[START]
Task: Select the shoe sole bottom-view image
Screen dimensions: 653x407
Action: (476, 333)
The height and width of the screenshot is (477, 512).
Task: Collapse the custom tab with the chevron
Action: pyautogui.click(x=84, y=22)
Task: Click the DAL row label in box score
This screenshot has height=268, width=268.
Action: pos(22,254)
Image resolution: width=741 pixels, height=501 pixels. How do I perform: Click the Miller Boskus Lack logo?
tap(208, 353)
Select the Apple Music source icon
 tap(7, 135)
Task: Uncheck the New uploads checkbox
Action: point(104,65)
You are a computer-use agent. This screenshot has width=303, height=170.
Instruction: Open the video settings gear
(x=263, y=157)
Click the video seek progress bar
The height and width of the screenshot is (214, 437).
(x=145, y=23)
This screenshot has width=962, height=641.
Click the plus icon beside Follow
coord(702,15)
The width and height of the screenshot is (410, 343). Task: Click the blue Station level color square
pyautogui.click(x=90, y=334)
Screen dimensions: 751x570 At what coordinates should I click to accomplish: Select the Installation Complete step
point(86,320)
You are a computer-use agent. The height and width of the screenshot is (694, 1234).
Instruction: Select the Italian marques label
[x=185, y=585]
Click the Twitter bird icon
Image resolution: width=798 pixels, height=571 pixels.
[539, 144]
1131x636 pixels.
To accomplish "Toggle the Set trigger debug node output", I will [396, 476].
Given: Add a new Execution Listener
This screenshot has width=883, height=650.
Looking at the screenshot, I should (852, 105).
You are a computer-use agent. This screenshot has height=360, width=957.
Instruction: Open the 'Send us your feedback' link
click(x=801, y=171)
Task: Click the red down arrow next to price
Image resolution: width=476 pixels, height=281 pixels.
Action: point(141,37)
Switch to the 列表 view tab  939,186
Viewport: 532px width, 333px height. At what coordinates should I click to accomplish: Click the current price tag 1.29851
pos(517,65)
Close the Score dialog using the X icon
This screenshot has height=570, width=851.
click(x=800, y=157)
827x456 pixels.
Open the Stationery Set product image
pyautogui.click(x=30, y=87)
[END]
> Aim of the exercise: Which lines of the records, starting at the one containing "Task: Click the DAL row label in box score" and ending at the one containing "Action: point(104,65)", can you copy out exactly, ends included?

> Answer to the exercise:
Task: Click the DAL row label in box score
This screenshot has height=268, width=268.
Action: pos(22,254)
Image resolution: width=741 pixels, height=501 pixels. How do I perform: Click the Miller Boskus Lack logo?
tap(208, 353)
Select the Apple Music source icon
 tap(7, 135)
Task: Uncheck the New uploads checkbox
Action: point(104,65)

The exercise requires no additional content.